Marketing materials:

  • Facebook event and advertising: The main marketing channel was social media. We promoted the Facebook event with paid advertising the first two weeks of ticket sales, and two more times for shorter periods through the remainder of the campaign. We regularly promoted ticket sales through Instagram stories, as well.

  • New website: I gave the old website a much needed facelift with user experience in mind, making sure it was the one-stop-shop for information. The website is still live - you can find it a - but has less information since the event has passed. This is what the pre-event website looked it:

  • Other marketing collateral: Poster: Displayed at Ukrainian community buildings, churches and businesses. Member postcards: Mailed out with Christmas cards in mid-December to anyone who hadn't purchased tickets yet. Two member emails: The first - the day before ticket sales began. The second - three days before early bird ended.
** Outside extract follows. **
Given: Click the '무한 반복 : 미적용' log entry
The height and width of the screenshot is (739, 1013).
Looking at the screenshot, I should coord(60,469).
To offset costs, I created a sponsorship prospectus and was successful in securing a bronze sponsor (Servus Credit Union) and bar partner (Sherbrooke Liquor).


To freshen up the event decor, we hung string lights across the hall and turned to a few Etsy store owners for help. Where better to get cute decor than from the source itself?


  • Photo areas: To shake things up, we decided not to hire the usual photo booth company. Instead, we created two distinct photo areas. The first was a selfie station with New Years Eve props. The second was a more formal photo set with photos taken by a professional photographer.

  • Midnight: We expanded the usual balloon drop from 100 balloons to 500 to proportionally fit the space better. Confetti cannons were also included to add to the experience.

The Results:

  • The event was 90% sold out by December 31 and completely sold out by January 10. All 50 dance-only tickets were also sold.

  • The Facebook sponsored event received over 2,200 impressions that converted into 116 sales.

  • The website had just shy of 3,000 visits between Nov. 1 and Jan. 11, with 1,200 of them being unique visits.

Because people purchased tickets online, we were able to gather email addresses. A post-event survey was emailed out - it's the first time the committee has ever been able to formally ask for feedback about the event.

The results of the survey showed 100% satisfaction with the ticket purchase process, as well as the experience changes that were made. We also asked what could be improved, and the feedback was unanimously related to food and the formal program. As a result, we know what our goals are for next year's event!